Frank Schügner scite author profile

Artificial organs within the blood stream are generally associated with flow-induced blood damage, particularly hemolysis of red blood cells. These damaging effects are known to be dependent on shear forces and exposure times. The determination of a correlation between these flow-dependent properties and actual hemolysis is the subject of this study.
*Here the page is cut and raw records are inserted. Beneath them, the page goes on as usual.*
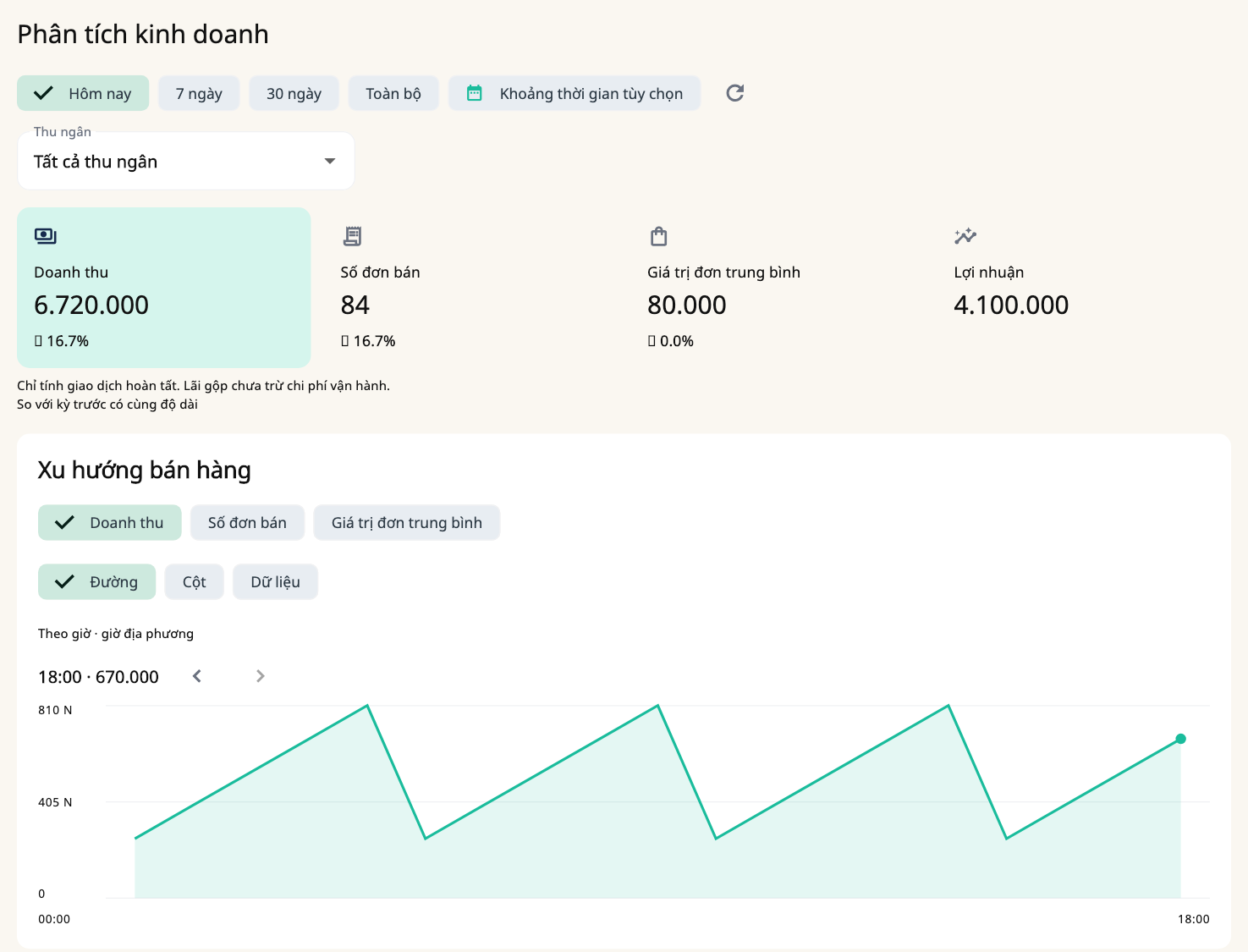
Task: Show Số đơn bán trend
Action: point(247,523)
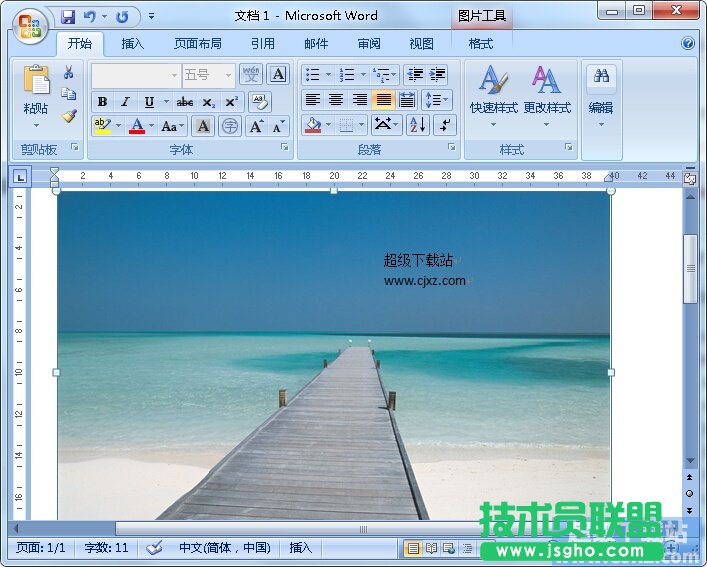The image size is (707, 567).
Task: Click the font color red A swatch
Action: (x=137, y=126)
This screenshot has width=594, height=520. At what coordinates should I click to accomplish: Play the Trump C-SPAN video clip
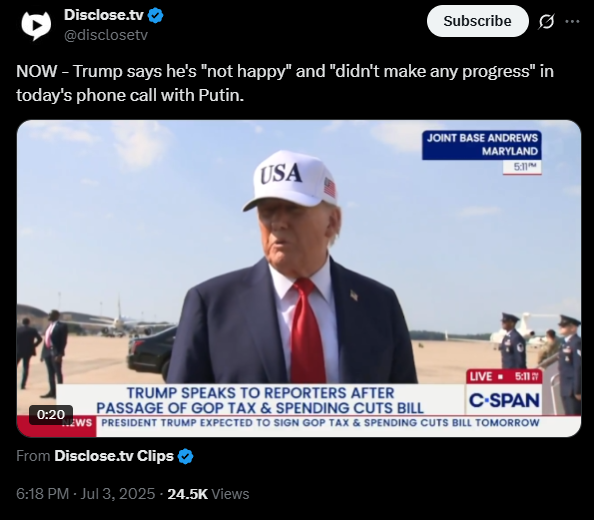(299, 278)
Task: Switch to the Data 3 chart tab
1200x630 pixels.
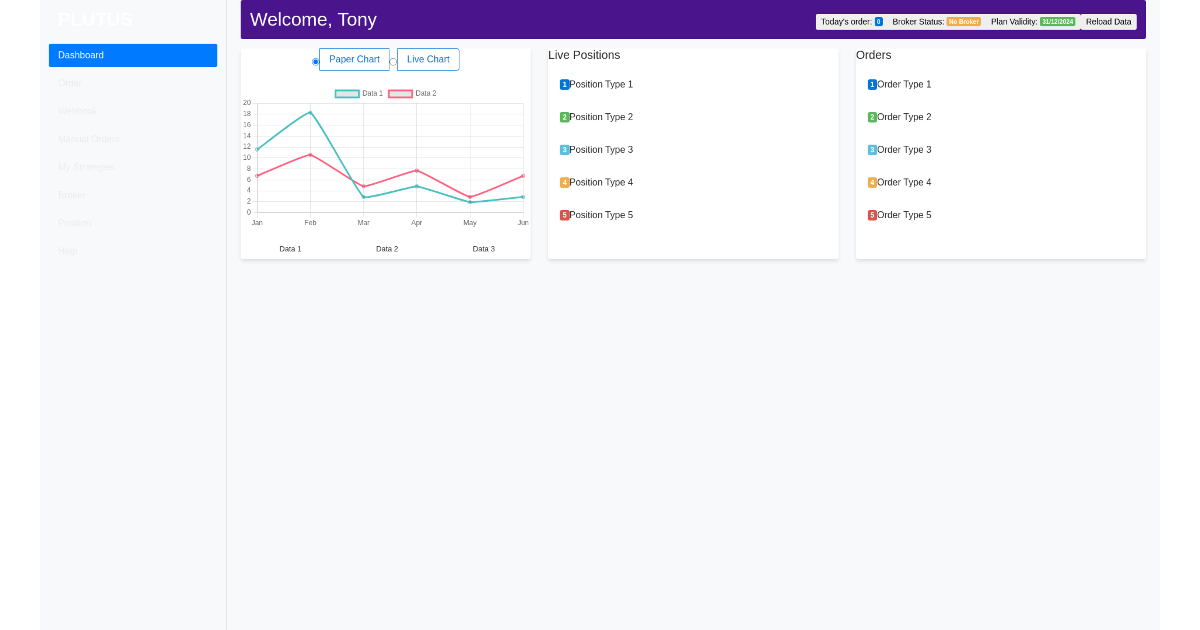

For this purpose, a Couette device has been developed. A fluid seal based on fluorocarbon is used to separate blood from secondary external damage effects. The shear rate within the gap is controlled by the rotational speed of the inner cylinder, and the exposure time by the amount of blood that is axially pumped through the device per given time. Blood damage is quantified by the index of hemolysis (IH), which is calculated from photometric plasma hemoglobin measurements. Experiments are conducted at exposure times from texp=25 - 1250 ms and shear rates ranging from tau=30 up to 450 Pa ensuring Taylor-vortex free flow characteristics. Blood damage is remarkably low over a broad range of shear rates and exposure times. However, a significant increase in blood damage can be observed for shear stresses of tau>or= 425 Pa and exposure times of texp>or= 620 ms. Maximum hemolysis within the investigated range is IH=3.5%. The results indicate generally lower blood damage than reported in earlier studies with comparable devices, and the measurements clearly indicate a rather abrupt (i.e., critical levels of shear stresses and exposure times) than gradual increase in hemolysis, at least for the investigated range of shear rates and exposure times.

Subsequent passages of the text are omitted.